*** DATA UNDER STUDY ***
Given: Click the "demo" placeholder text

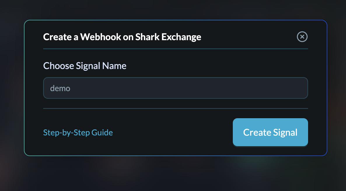Looking at the screenshot, I should [60, 88].
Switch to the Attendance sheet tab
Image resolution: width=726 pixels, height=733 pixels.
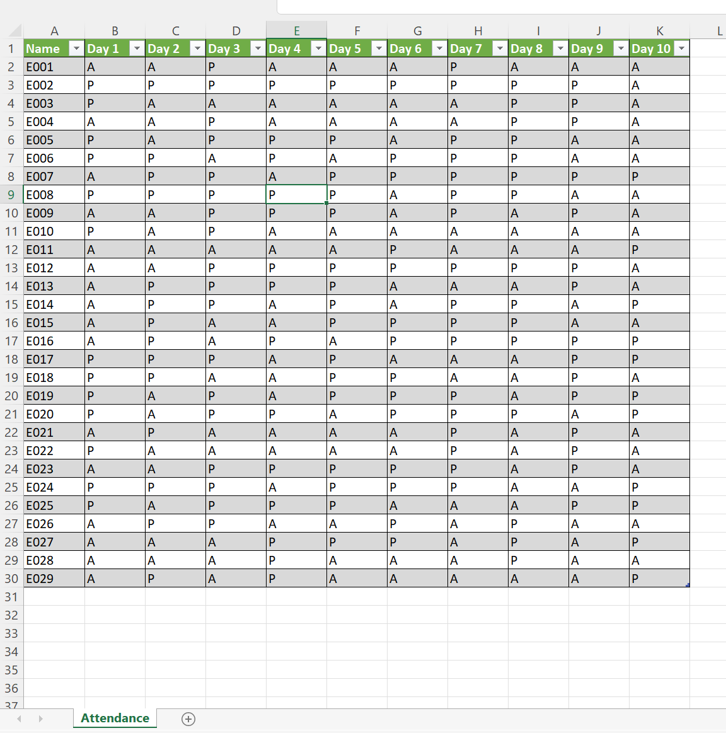[x=115, y=718]
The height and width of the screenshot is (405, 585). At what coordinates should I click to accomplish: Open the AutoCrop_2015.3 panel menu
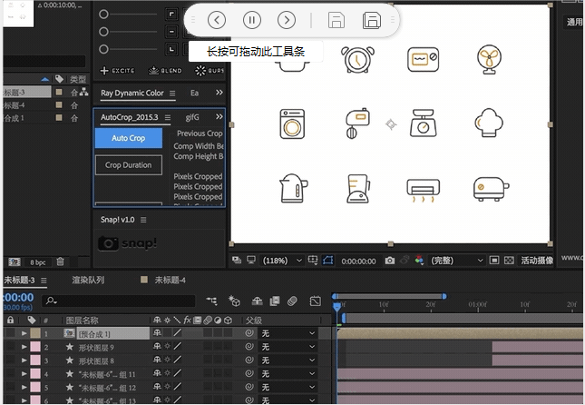[x=168, y=118]
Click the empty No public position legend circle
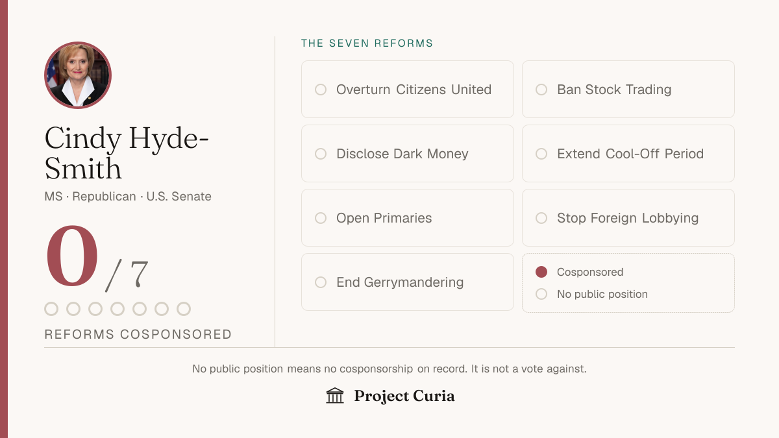Viewport: 779px width, 438px height. click(541, 294)
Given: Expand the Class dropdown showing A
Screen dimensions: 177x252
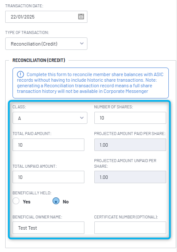Looking at the screenshot, I should pyautogui.click(x=50, y=118).
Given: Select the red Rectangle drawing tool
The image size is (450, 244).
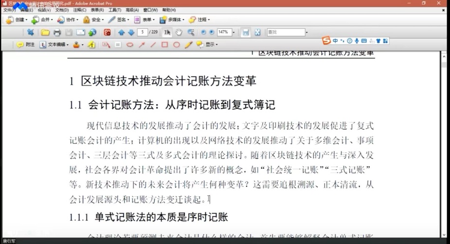Looking at the screenshot, I should [x=164, y=45].
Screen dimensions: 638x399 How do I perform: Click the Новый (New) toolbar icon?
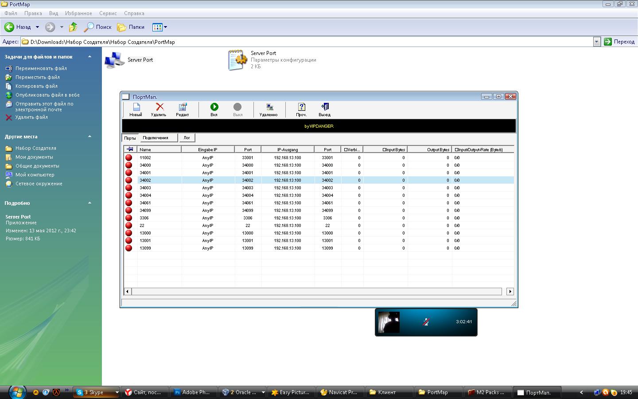pyautogui.click(x=136, y=107)
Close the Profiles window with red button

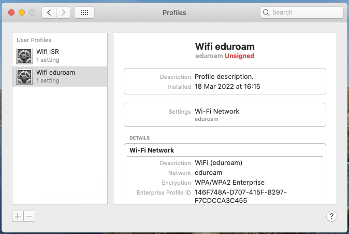11,12
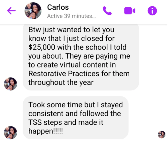Tap the words Restorative Practices
Viewport: 168px width, 153px height.
click(64, 74)

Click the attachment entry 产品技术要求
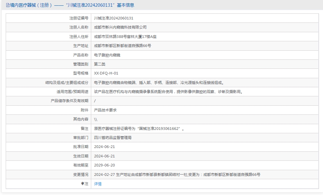[105, 110]
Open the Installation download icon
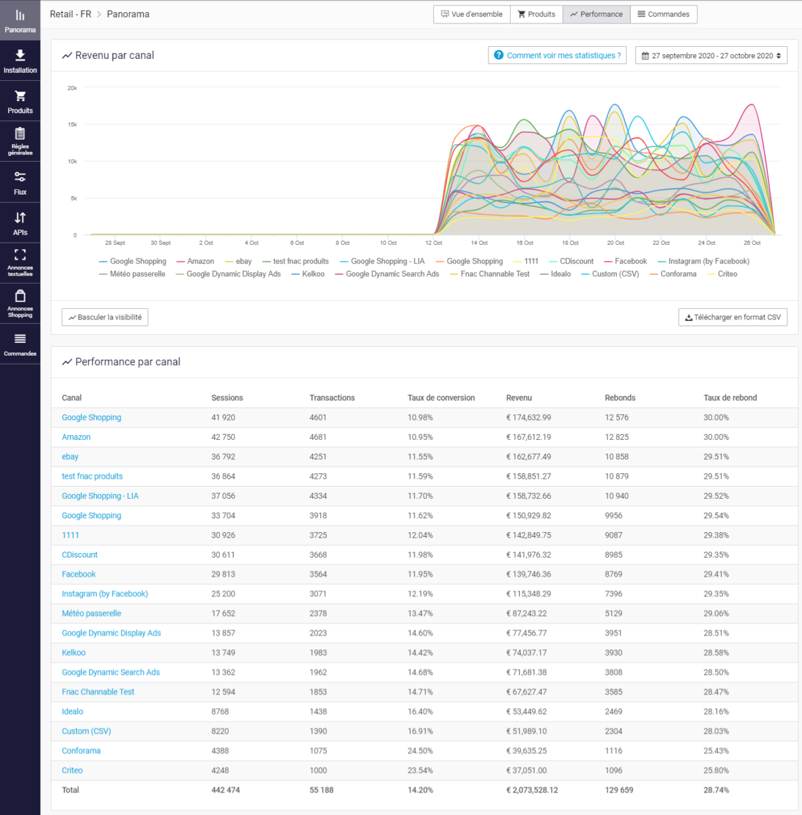 [20, 55]
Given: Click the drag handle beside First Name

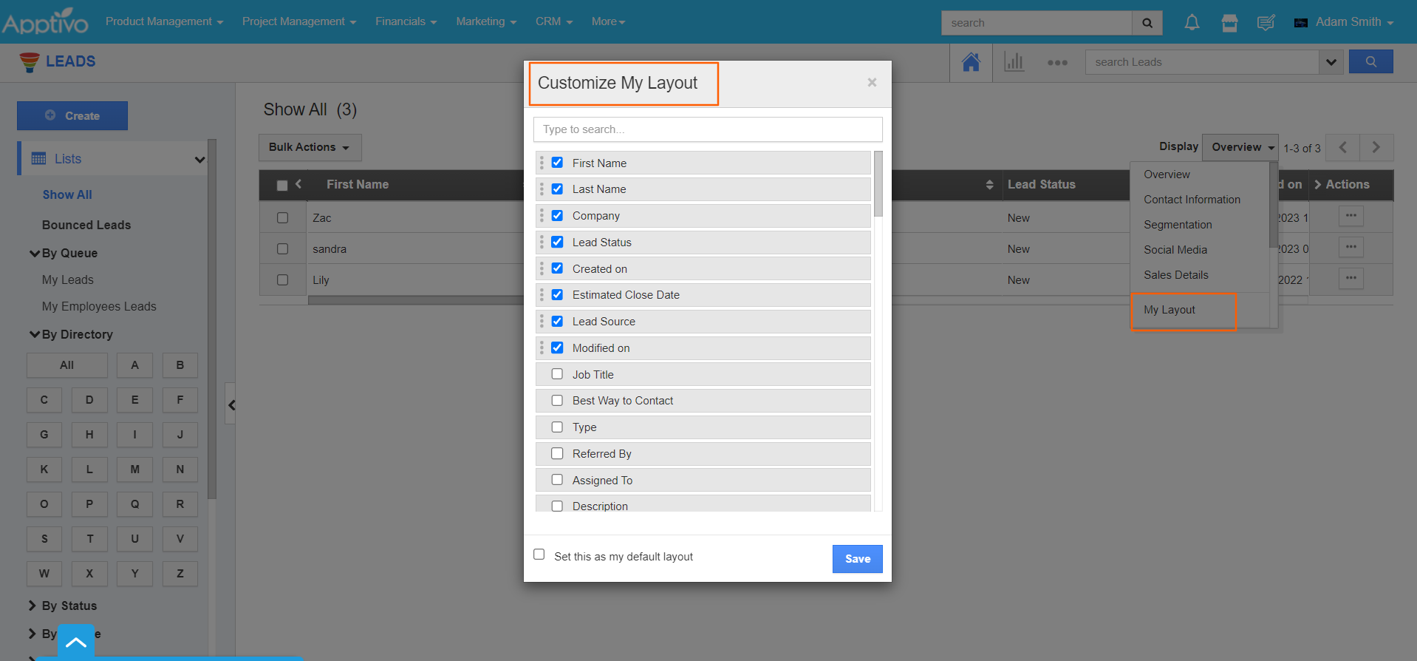Looking at the screenshot, I should click(542, 163).
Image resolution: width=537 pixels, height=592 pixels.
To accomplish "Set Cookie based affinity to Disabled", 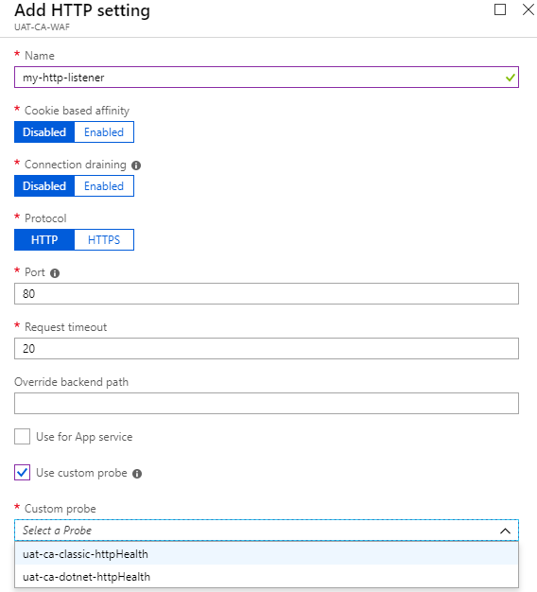I will [x=44, y=132].
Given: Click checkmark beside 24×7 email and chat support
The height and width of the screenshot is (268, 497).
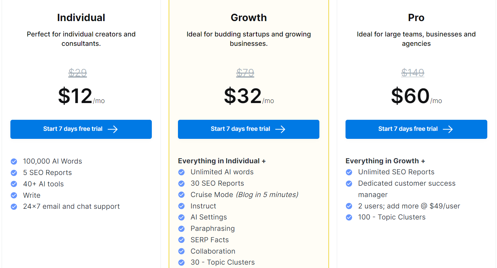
***
◆ TASK REQUIREMENTS ◆
Though the entries above contain pictures, none should be copied; reproduce only the lines between the one holding "Click the empty" and the one holding "Given: Select the red Rectangle drawing tool", inclusive, exactly as written.

◆ ANSWER ◆
Click the empty No public position legend circle
Viewport: 779px width, 438px height. click(541, 294)
Given: Expand the Class dropdown showing A
Screen dimensions: 177x252
Looking at the screenshot, I should pyautogui.click(x=50, y=118).
Given: Select the red Rectangle drawing tool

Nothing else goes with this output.